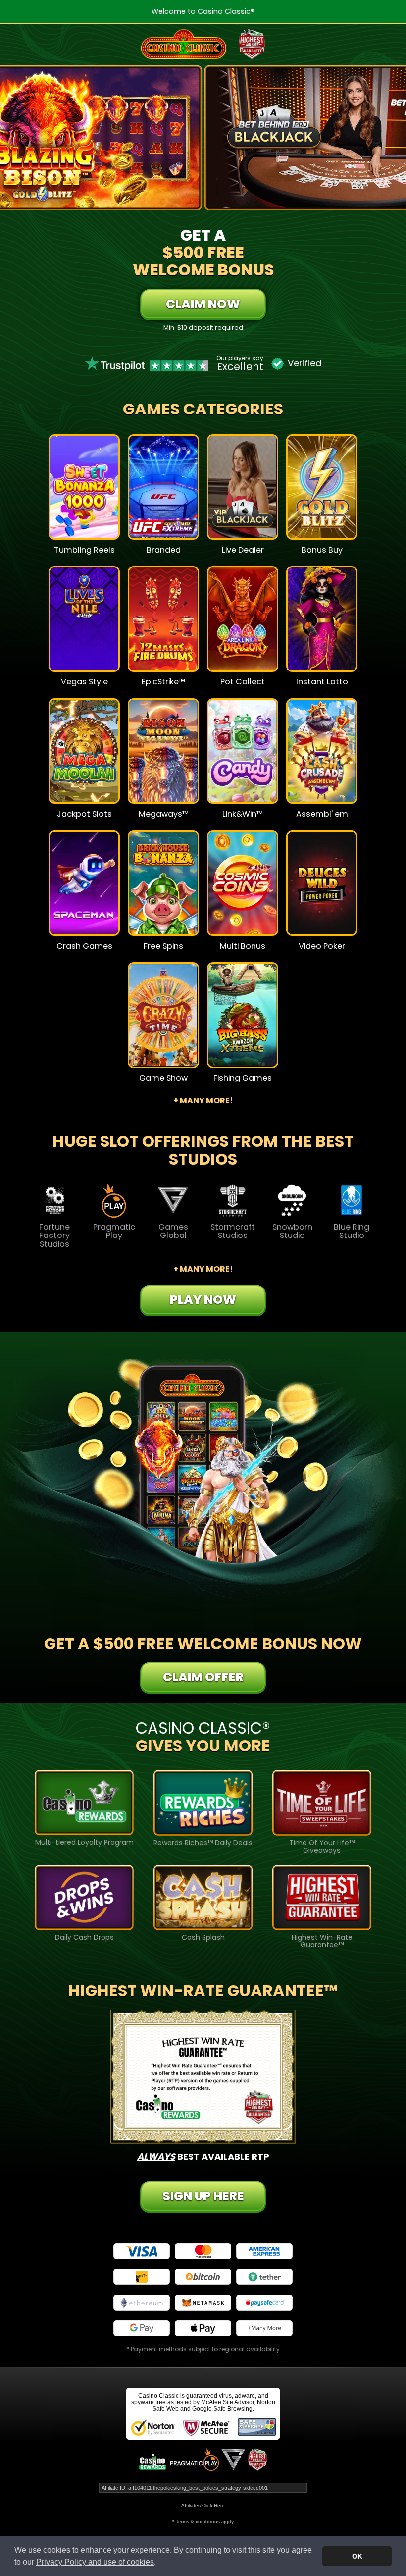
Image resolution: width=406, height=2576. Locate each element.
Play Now (84, 494)
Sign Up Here (203, 2196)
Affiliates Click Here (203, 2505)
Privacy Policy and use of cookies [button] (95, 2562)
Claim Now (203, 303)
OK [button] (357, 2556)
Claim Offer (203, 1677)
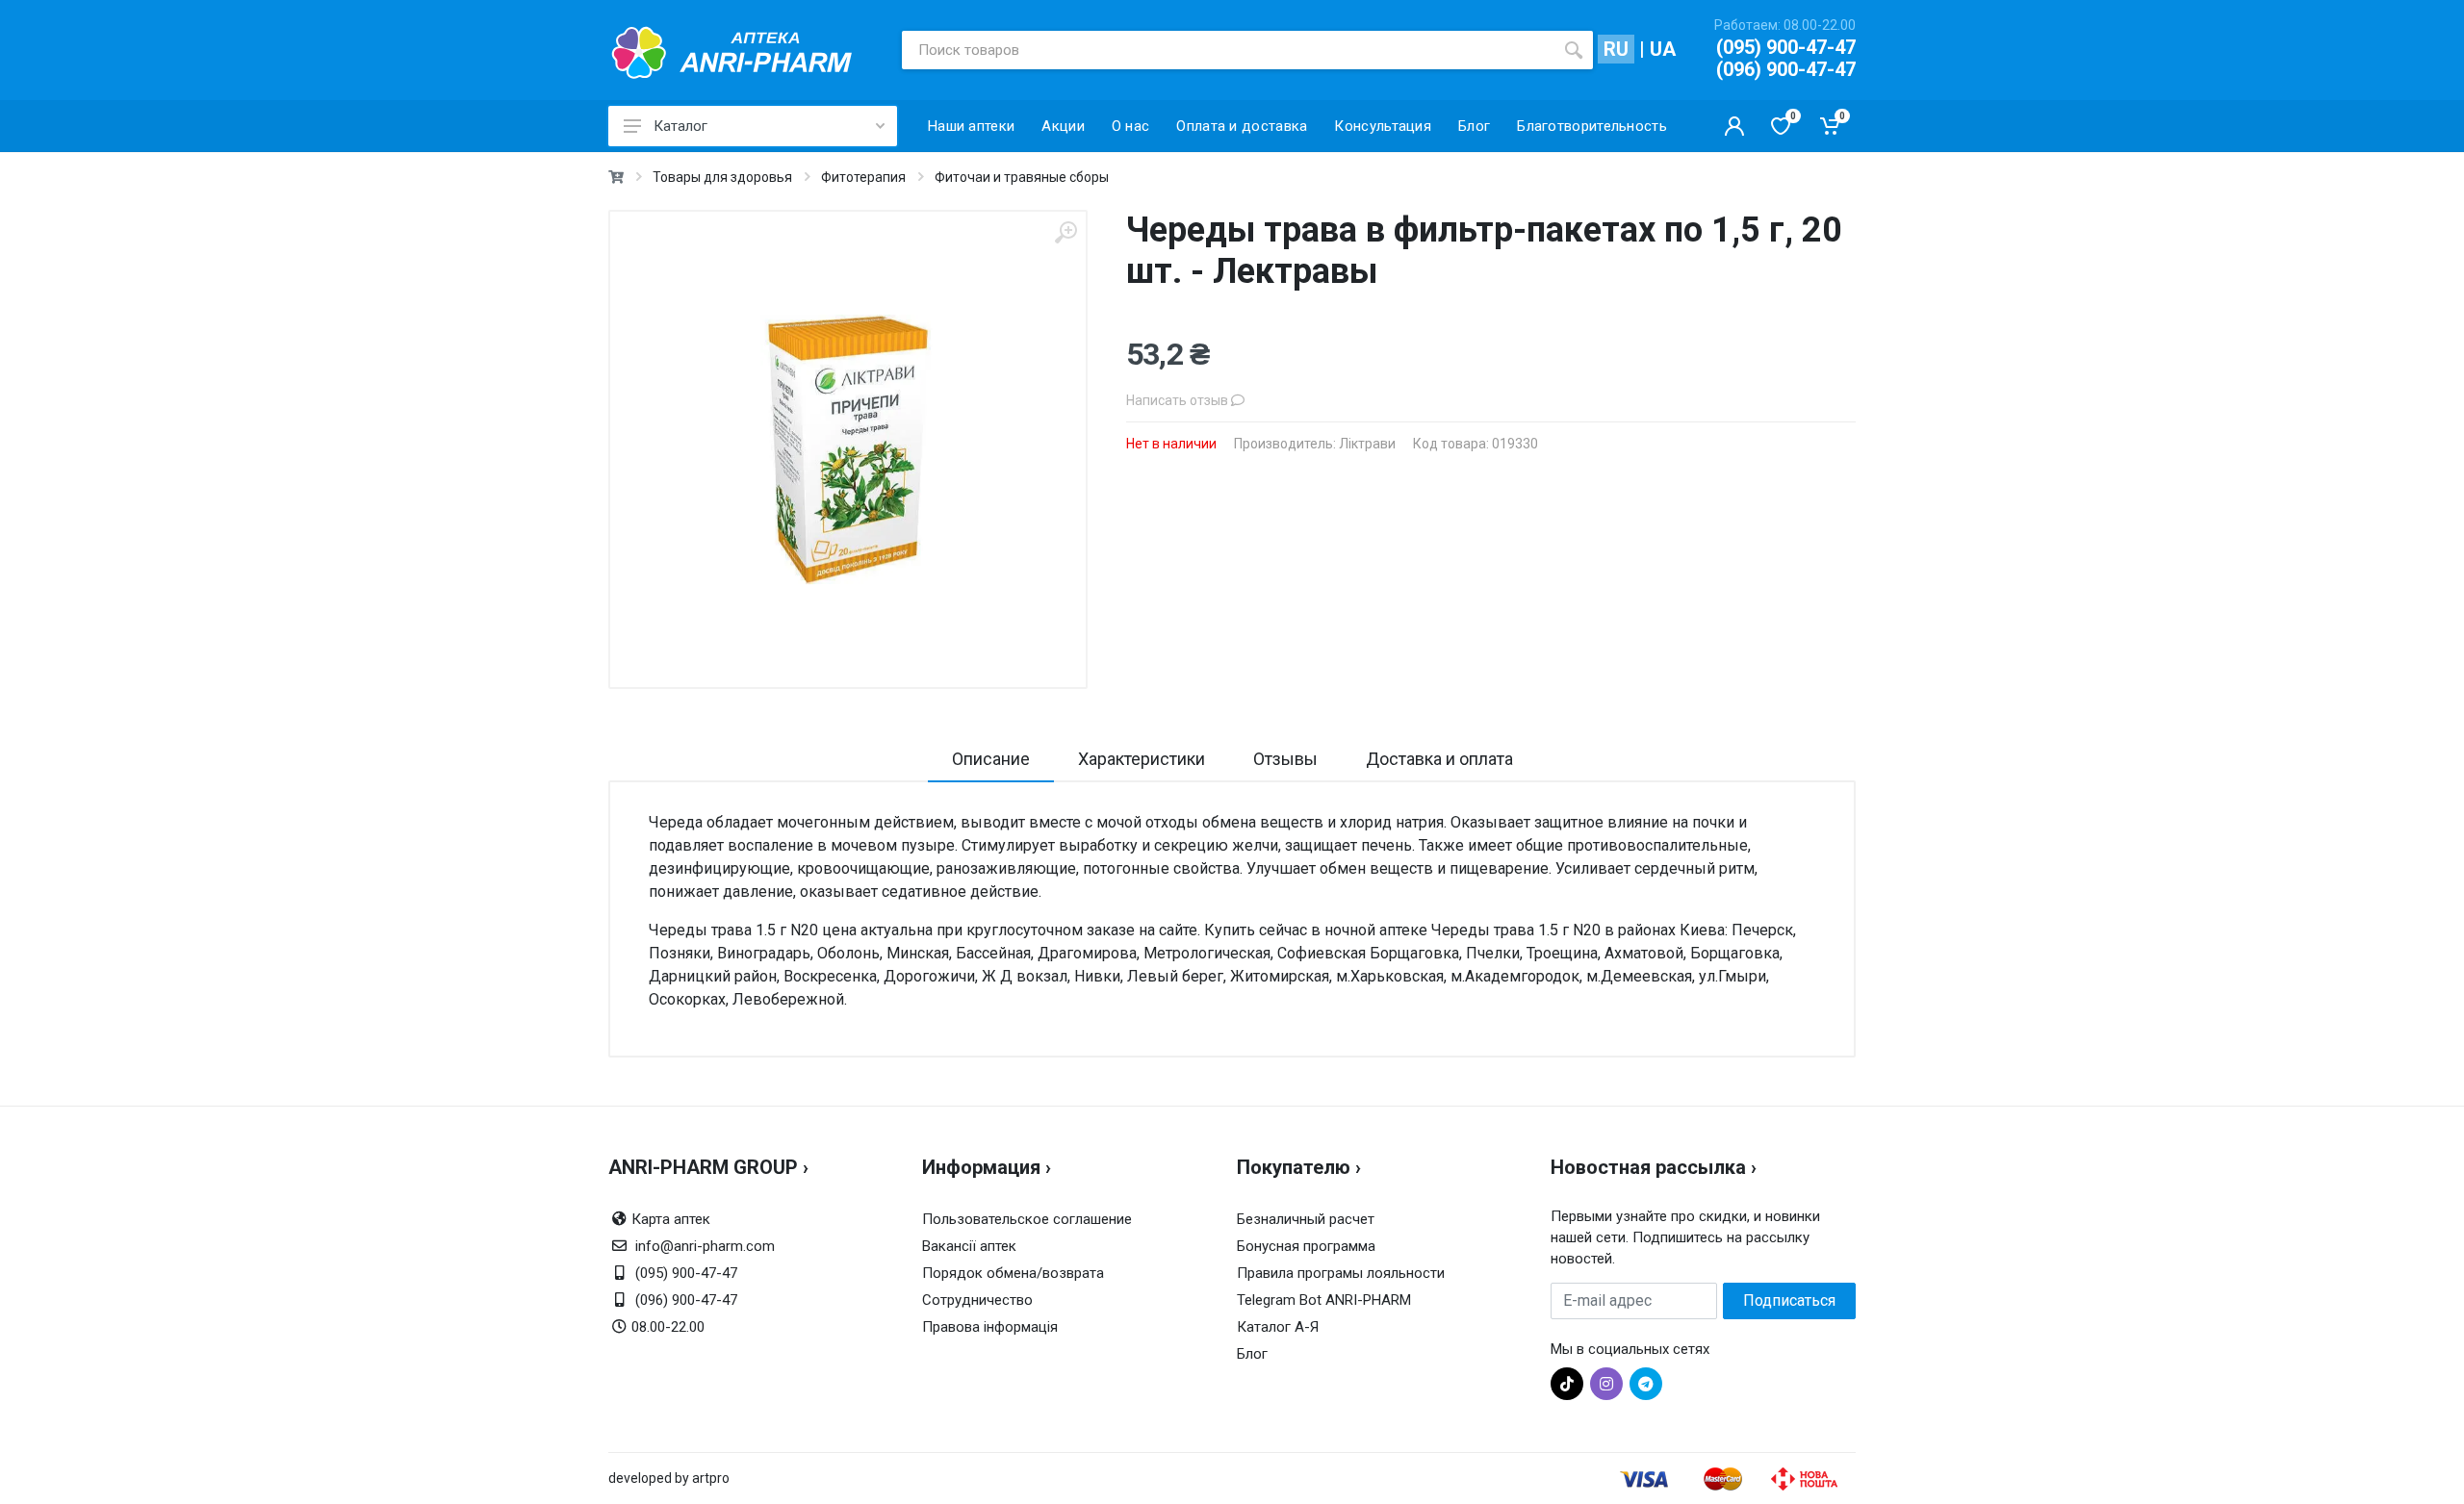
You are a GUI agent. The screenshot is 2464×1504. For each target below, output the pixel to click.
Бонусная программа (1306, 1246)
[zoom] (1065, 232)
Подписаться (1789, 1300)
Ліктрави (1367, 443)
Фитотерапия (863, 177)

━━━━━━

* _Directions_
Write out the entries above verbatim, without pictures.

* _Task response_
Image resolution: width=406, height=2576. Locate each element.
Play Now (84, 494)
Sign Up Here (203, 2196)
Affiliates Click Here (203, 2505)
Privacy Policy and use of cookies [button] (95, 2562)
Claim Now (203, 303)
OK [button] (357, 2556)
Claim Offer (203, 1677)
You are a GUI agent. The screenshot is 2464×1504. For each target below, output the pixel to click.
Бонусная программа (1306, 1246)
[zoom] (1065, 232)
Подписаться (1789, 1300)
Ліктрави (1367, 443)
Фитотерапия (863, 177)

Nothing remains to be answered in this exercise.